Monday, 5 October 2009

sometimes dogs should stay away from birds

After my last post about the avian fruit-thief, I thought I should even up by putting a link to this story about another Australian bird, a link that a friend emailed to me today.

By the way, I love birds. Especially the ones that are nearly as clever as dogs!

It's one of the loveliest stories I've read, and it's about a member of the cockatoo family, a long-lived bird species that should not be caged, in my opinion.

Don't forget to click on the 'next' links to read the whole story.


Honey the Great Dane said...

OH, that was a wonderful story! I so enjoyed reading it - thank you for sharing it!! Like you, I love parrots and although I'd love to have one for a pet, I always feel that they are too intelligent and I wouldn't be able to give it a worthwhile life in captivity (still, I suppose if I keep it as busy as Honey...!)

Hey - in answer to your questions about Flip: we (sadly!) didn't find him until Honey was 8 months and we were having serious issues with her pulling & lunging at other dogs - he helped us sort that out. So I did all her initial training myself and I use mainly food rewards, as well as praise for the "easier" exercises. I find that I also tend to offer treats out of habit, probably more than I need to (or ought to!)

Flip tries to train without food rewards for the "traditional" obedience exercises - he just relies on praise (however, he also uses leash corrections so this makes just verbal praise more "valuable" in comparison - because I don't usually use corrections so much, I tend to have to use food treats to make my rewards more high value and motivating) - although he will use treats for the more challenging exercises, such as Recall (to imprint on the dog that it's REALLY good to come when called!) and of course, he also uses treats when he does clicker training. He will also use food treats - even during the 'traditional' training - if the dog is very unmotivated and doesn't respond to just praise but I think in general, he likes to try and train the dog first without treats, so that the dog is less reliant on them (Also, some owners don't like to use treats).

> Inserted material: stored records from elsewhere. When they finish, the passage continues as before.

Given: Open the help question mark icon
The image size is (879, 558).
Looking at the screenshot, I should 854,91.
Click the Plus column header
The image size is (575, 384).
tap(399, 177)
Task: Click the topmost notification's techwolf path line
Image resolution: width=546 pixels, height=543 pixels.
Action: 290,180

I am probably the opposite and I tend to always use treats as a 1st recourse - which is probably not a good thing! I sometimes wonder if I should have done less treat stuff with Honey - although she will perform all the Obedience exercises fine just for praise, she is always "looking" for her food reward at the end of an exercise. But for daily stuff around the house, I just use praise.

Hope that answers your questions!

parlance said...

Thanks, Hsin-Yi,
It does tell me what I wanted to know! I think I also treat too much, perhaps, but, like Honey, Penny will do most things without being rewarded with food.

However, she's not that interested in verbal praise or pats, and I don't know whether that is because of the history of food treats, or whether that is just an aspect of her nature that we have to live with.

Slavenka said...

Thanks Parlance,the story is great and I will put it on my blog.

Honey the Great Dane said...

Hey - following our discussion about treats, I found this great article by a Sydney trainer which talks about using treats in training and the pros & cons (& common mistakes - I just realised I'm guilty of a couple!)
I think my biggest one is always having a treat in sight, coz I like to keep a couple in my hand, rather than having to keep reaching into a pocket...must start trying to ask for things without actually holding a treat yet!


zebjao said...

nice is interesting...

Maggie and Mitch said...

What a sweet story! Cockatoos are such beautiful birds!
Mom and dad have had a moluccan cockatoo before. They're a salmon color and very pretty. Peachy was such a sweet bird!

Love ya lots
Maggie and Mitch

parlance said...

I'm going to read it, because I'm really interested in how your trainer in NZ uses treats in such a measured way.

Thanks for the link.

However, I did know about not having treats in sight. I started in the Kintala club in Melbourne, one of the pioneers of gentle reward-based training, and they were very definite that treats were to be out of sight as soon as the dog began offering the new behaviour.

parlance said...

Maggie and Mitch, I'll have a look at some moluccan cockatoos on the internet. They sound lovely.

curator said...

I teared up over this one.

parlance said...

Curator,I loved this story too, but I felt sad that only one survived.